# Krieg der Verzweiflung



## betlor5 (2. Jun 2007)

Hallo,

*Für was suchen wir Leute?*

*3d Moddells*
*Texturen*
*Animationen*
*Sound*
*Coder*
*Öffentlichkeitsarbeit*

*Was für ein Spiel ist das?*

Krieg der Verzweiflung soll ein 3d endzeit, echtzeit Strategiespiel werden. Es soll komplett in Java programmiert werden. Momentan ist das Spiel noch in der Entstehungsphase.

*Unser Vorhaben:*

Die Programiergruppe besteht mitlwerweile erst aus 3 Personen: 2. Coder und 1 für hp und Administration der Seite.

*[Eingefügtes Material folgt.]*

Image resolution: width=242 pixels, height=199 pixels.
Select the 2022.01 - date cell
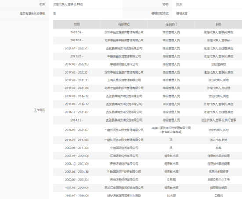(77, 33)
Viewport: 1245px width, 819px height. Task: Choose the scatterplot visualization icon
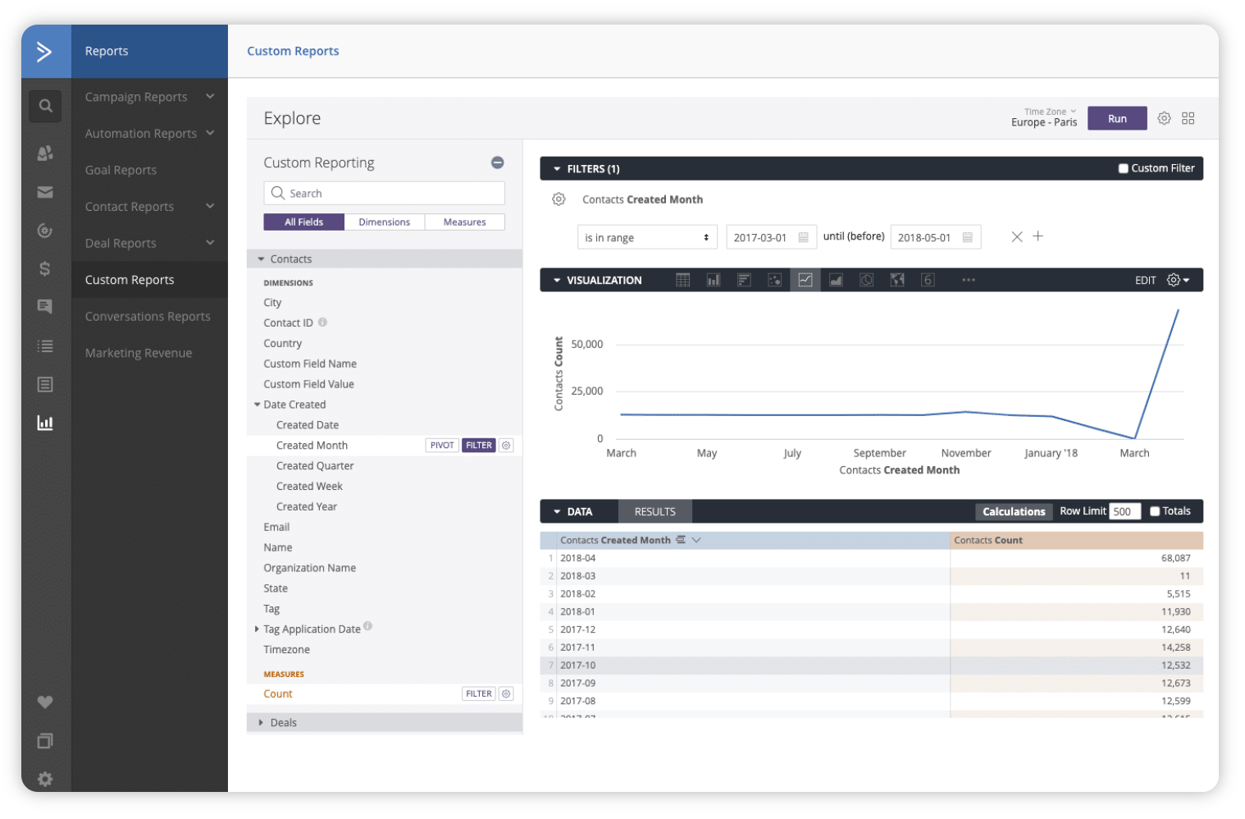[x=774, y=280]
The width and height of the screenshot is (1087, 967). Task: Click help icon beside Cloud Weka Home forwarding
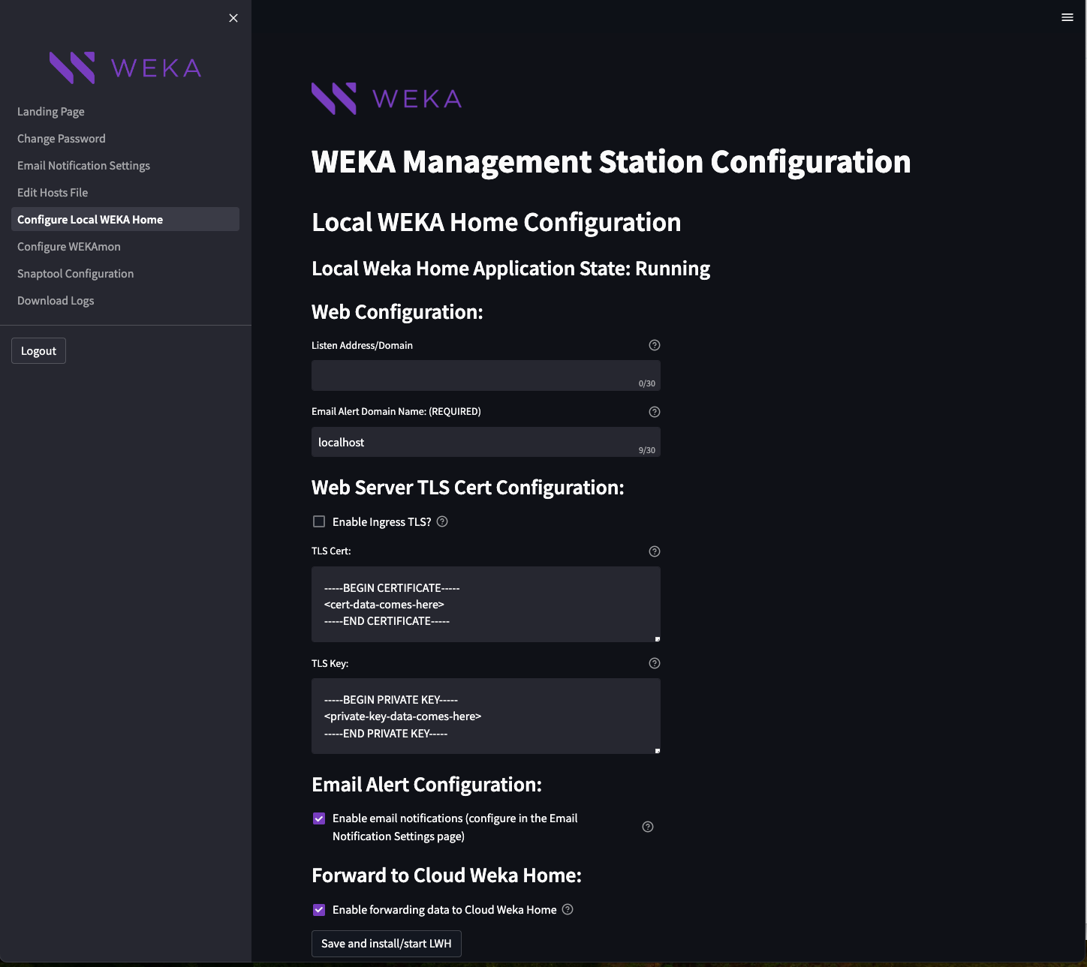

In bezug auf die Verwendete 3d Engine soll jME verwendet werden. Diese bietet die optimalste Ausnutzung für Java und kann auch durch open Code verändert werden.

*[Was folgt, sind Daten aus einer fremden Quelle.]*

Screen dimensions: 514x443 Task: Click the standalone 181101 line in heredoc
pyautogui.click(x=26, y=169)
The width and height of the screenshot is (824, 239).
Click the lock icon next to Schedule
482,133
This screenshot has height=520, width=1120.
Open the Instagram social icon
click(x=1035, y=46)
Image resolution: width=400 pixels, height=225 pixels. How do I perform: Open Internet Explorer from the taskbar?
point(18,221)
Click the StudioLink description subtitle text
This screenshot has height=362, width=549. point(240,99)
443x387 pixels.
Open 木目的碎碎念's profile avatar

Im weiteren soll das Spiel sowohl Dirketverbindung, Lan und Server-Client verbindungen unterstützen.

Eine Homepage ist im Moment noch in der Programmierung und wird so bald wie möglich gepostet.

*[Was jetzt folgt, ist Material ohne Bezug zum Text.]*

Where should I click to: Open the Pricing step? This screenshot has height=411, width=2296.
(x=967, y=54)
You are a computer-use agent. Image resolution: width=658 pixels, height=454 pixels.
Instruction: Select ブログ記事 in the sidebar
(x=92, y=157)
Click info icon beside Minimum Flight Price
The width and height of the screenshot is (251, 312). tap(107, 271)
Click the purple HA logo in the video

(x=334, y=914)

*verkürtze Geschichte des Spiels:*

Das Strategiespiel hat die biblische Apokalypse als Ausgangspunkt. Es haben sich 2 Parteien gebildet: Die relgiösen fanatiker DHA und die atheistisch, technischhochgerüste TDA. Die beiden Armeen bekämpfen sich gegenseitig um die Weltherschaft. Der Gewinner der schlacht wird dann der Herrschar der Welt sein und kann somit über das weitere Schicksal der Menschheit bestimmen.


*zukünftige Einnahmen:*

Das Projekt ist als ein nicht kommerzielles Projekt. Das Spiel soll jedem kostenlos zur verfügung stehen. Zukünftige Einnahmen werden sich daher nur aus überschüssen von der Werbung ergeben. Diese ist jedoch in erster Linie für die Deckung der Serverkosten gedacht.

*Interesse und Anmeldung*

Habt ihr Lust, Zeit und Interesse an dem Projekt mit zuarbeiten?

Email: betlor5@freenet.de
schreibt in den Betreff: Bewerbung für Krieg der Verzweiflung

oder icq: 221-366-772
auch hier erwähnt in der request Nachricht: Bewerbung für Krieg der Verzweiflung

Dieses soll verhindern das Interessierte nicht direkt in dem Spam oder auf meiner Igno landen

Man sieht sich dann bald bei dem Projekt.

(MFG)
betlor5


----------



## Gast (2. Jun 2007)

Das gehört doch in Aufgaben und gesuche???


----------



## Gast (2. Jun 2007)

Vielleicht solltest du auch mal was zu deinem/eurem Background schreiben!? Denn so klingt das für mich sehr nach ambitionierter Totgeburt.


----------



## Evil-Devil (4. Jun 2007)

Konzept bzw. Kurzkonzept?


----------



## Xams (4. Jun 2007)

Die SPielidee klingt5 zwar ganz interessant sone Art Comander&Conquer, aber ich finde solche spiele gibt es reichlich (Age of Empire, C&C, Medieval, Anno...) Da würde ich mir was anderes überlegen, um wirklich einige 100 Onlinespieler zu bekommen.
Desweiteren würde ich jPCT verwenden, da diese leichter zu erlernen ist und ,wie ich finde, genauso leistungsfähig ist, wie jME (Da ich nicht denke, dass ihr für Handies programmiert, meint ihr wahrscheinlich jmonkeyengine ;-))  Für ein paar Modells oder Animationen wäre ich aber durchaus bereit.
MFG


----------



## zerni (4. Jun 2007)

hmm wäre grundsätzlich dabei, wenn das Prjekt nicht nah nem Monat tot ist!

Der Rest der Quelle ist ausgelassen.